Dolakha is also the birth place of National Cyclist Hero - Pushkar Shah who has travelled around 60 countries across the Globe with his bicycle to promote the World Peace. While heading towards the destination of Charikot Bazaar one cannot keep his eyes off to feel the beauty of terraced fields covered with millet stalks and somewhere else flowering mustard, swinging bamboo and pine trees along the trail.
After the arrival at Charikot Bazaar, we move forward thru a small gully where we can have a spectacular view of the Tamakoshi River and a magnificent view of Mt. Gauri Shankar (71134m) at a close distance.
Along the trail we can find small stupas and stone inscriptions in Tibetan language placed on it as a tribute to the departed souls.
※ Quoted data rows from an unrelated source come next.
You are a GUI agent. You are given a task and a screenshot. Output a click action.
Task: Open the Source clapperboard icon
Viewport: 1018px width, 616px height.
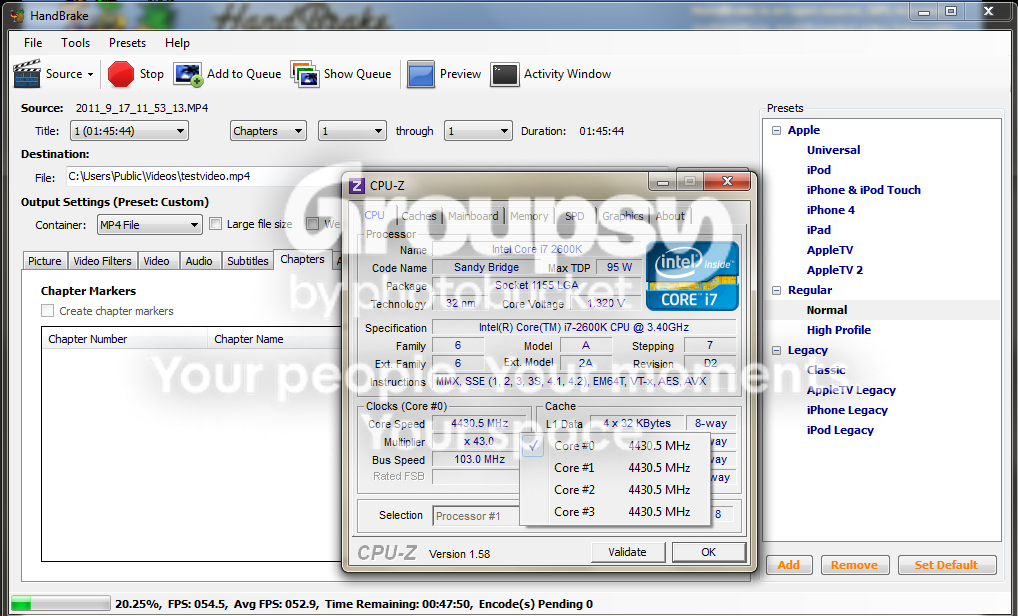coord(27,74)
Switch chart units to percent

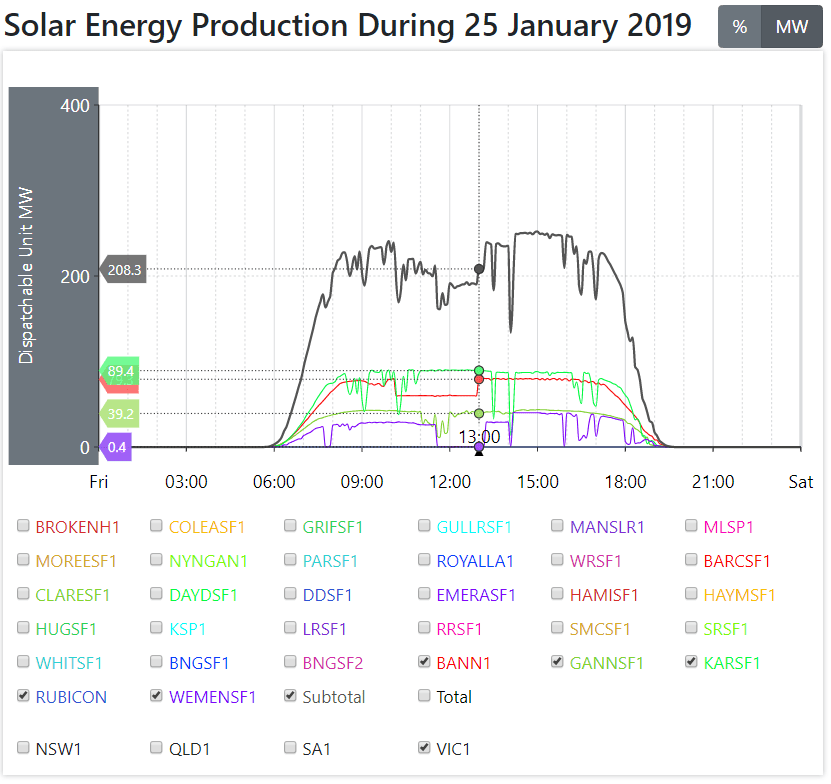coord(740,27)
Similar commemoratives scrawled on the graveyards in Nepali/Devnagari script are commonly practiced by other ethnic communities like Tamang, Sherpa, and Magars. The places we walk through sprawled pine and rhododendron forest are: a heart shape Simpani Village (Deurali) 2350 meters, trails winding down to Makaibari, Chhyamawati, Thangsa, Gairidanda and a small village called Shuspa known for the habitat of an ethnic group called Thami (or Thagmi). Gairi is considered as a final place to relax and have something to eat as there is no habitation for the next four hours and only a grueling uphill stretch before the night stopover at Kuri Kharka (Kharka is a highland meadow for farm animals). Gairi has only handful of teahouses where we can buy chyang (homemade local beer) or chhurpi (hardened cheese made of yak milk), noodles and dal-bhat (lentil soup and plain rice). Interestingly, they can serve you also the yak’s dry meat roasted in a pan if you like.
The Sherpas are the ones who inhabit these highland areas and make chhurpi for domestic use and sale also. They make this item in a so called goth (cowsheds) where we can see the fresh chhurpi hanging around in bunches on the ceiling. High altitude sickness on the Kalinchok route is not uncommon. As a precautionary measure, the locals have come up with an age-old indigenous treatment. It is said that eating raw garlic cloves and sattu (finely roasted and grinded corn flour) before hand prevents you from the high altitude sickness.
Now the moments come to visit the Goddess Bhagawati: Partly shielded by a big mass of cloud, there she stood, the incredible goddess mountain, Gauri Shankar, towering over the rest of the snow clad peaks that undulated from right to left. Next to her, on the right, partly visible, was the Melungtse Himal. The tridents offered by the devotees to Goddess Kalinchchowk Bhagawati are said to bring divine blessings. Contrary to our expectations, and much to our dismay, we learned that this age-old deity of Kalinchowk Bhagawati was not to be seen in the form of an idol. A small enclosed area with a three foot deep pit with a natural spring is worshipped by all as the revered Goddess Kalinchowk Bhagawati. While a horde of bells and tridents adorn the entrance to this pit, and a pair of bronze lions stand sentinel. The only thing that offended our senses was the hideous looking collapsible Iron Gate in front of the main shrine. There was also a stone pillar, an altar with the idol of Ganesh where devotees sacrifice goats, ducks and chicken and a blood swathed stone idol of Kali Bhagawati garlanded with animal intestine. This idol is said to have been erected at a later time.